A second method is to tap on the deck and listen carefully. A properly cored area will sound solid, while a rotted area will sound as if it is hollow. Yet another way and the most reliable method is to get an expert to take an infrared photograph of the deck where the wet areas will show up as a slightly different color. Remember, too, not all wet areas are rotted, so you might want to cut out a small area first.

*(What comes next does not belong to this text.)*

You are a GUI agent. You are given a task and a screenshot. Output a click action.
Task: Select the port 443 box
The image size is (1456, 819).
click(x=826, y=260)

On our boat we measured the area of wetness and marked off the deck to cut. The wet areas were fairly large and we decided to cut smaller areas first, expanding them as we found more rot. We began by finding out how thick the deck core was and estimating how thick the laminate was. On our boat the deck core is half an inch and the laminate about 1/8 inch. We set the rotary saw blade at 1/4 inch to ensure we cut through the outer laminate and not through the entire deck. In the areas that were rotted the laminate came up easily, but to get to good core material we had to hammer a wedge between the core and the laminate to force them apart.
Rotted core shows up as black, moldy balsa wood. It is often soaking wet or may have disintegrated altogether. You can usually easily see the rot in the black areas while the white areas are good core material. Each area was cleaned out and squared off to make it easy to fit new core. A Shop-Vac is an essential tool for this part of the job.
With the rotted core removed, we left the job for a week to dry out. A hair dryer or heat gun is a helpful tool to get the wet area dry. While the core was drying we cut new balsa to fit the openings we had made. We also ground off the fiberglass around the opening to get good adhesion of the new deck laminate. Notice that the edges of the cut away areas have been ground back for good adhesion of the new fiberglass laminate. We also cut pieces of fiberglass to cover the balsa and the ground back area.
Because the boat was made with polyester we opted to use polyester for the repair rather than epoxy. Polyester is also a lot less expensive — if you can stand the styrene smell, that is. After wiping each area to be repaired with a solvent (Interlux’s 233N) to remove grease and dirt, we mixed a batch of polyester resin and MEKP (methyl ethyl ketone peroxide) and added a thickener such as West System’s 407. The thickened mixture was troweled into each open hole and the new balsa core pushed down into it. Where the deck was curved we weighted the balsa to make it adhere to the curve, by placing plastic and weights over the curing core.
We applied the thickened resin all around the hole to ensure that the new balsa was fully encapsulated and while the thickened mixture was still wet we laid fiberglass over each hole, lapping it over the ground back areas. We used three to four layers of 6-ounce cloth, but if you know the original laminate, then buildup your deck using the same laminate.
The gooped up fiberglass and balsa core was left to set up. At this point we had a slight recess in the deck level. This recess was deliberately left to give space for fairing compound. After the area had set up solid we ground off any slight roughness and made up a fairing mixture. I prefer to use AwlFair, but you can also use International’s Interfill 833. AwlFair is a professional compound that might be hard to get, but Interfill 833 can be purchased from some marine stores.
The filler was applied over the dimple in the deck and smoothed out using a trowel and a straight edge on flat areas in the cockpit. When it had dried it was sanded smooth. The patches in the deck were then coated with Interlux’s two-part Primekote. (As a general rule of thumb, if you use a two-part epoxy or polyester, use a two-part primer.)
The deck was finished by painting the white areas with Interlux’s high gloss Perfection. The grey areas with Interlux’s Interdeck Atlantic Grey. The entire job took about four to five man-hours per hole, to cut out the rot, install new balsa core, fair and repaint. As we had most of the materials on hand, we did not have a material cost, however, we can say that a random orbital sander is one of the best tools for smoothing out the deck — but you will need a lot of sanding disks!
Roger Marshall is a Rhode Island-based freelance marine writer whose work has appeared worldwide in the New York Times, The Daily Telegraph (UK), The Providence Journal, Sports Illustrated and numerous other publications.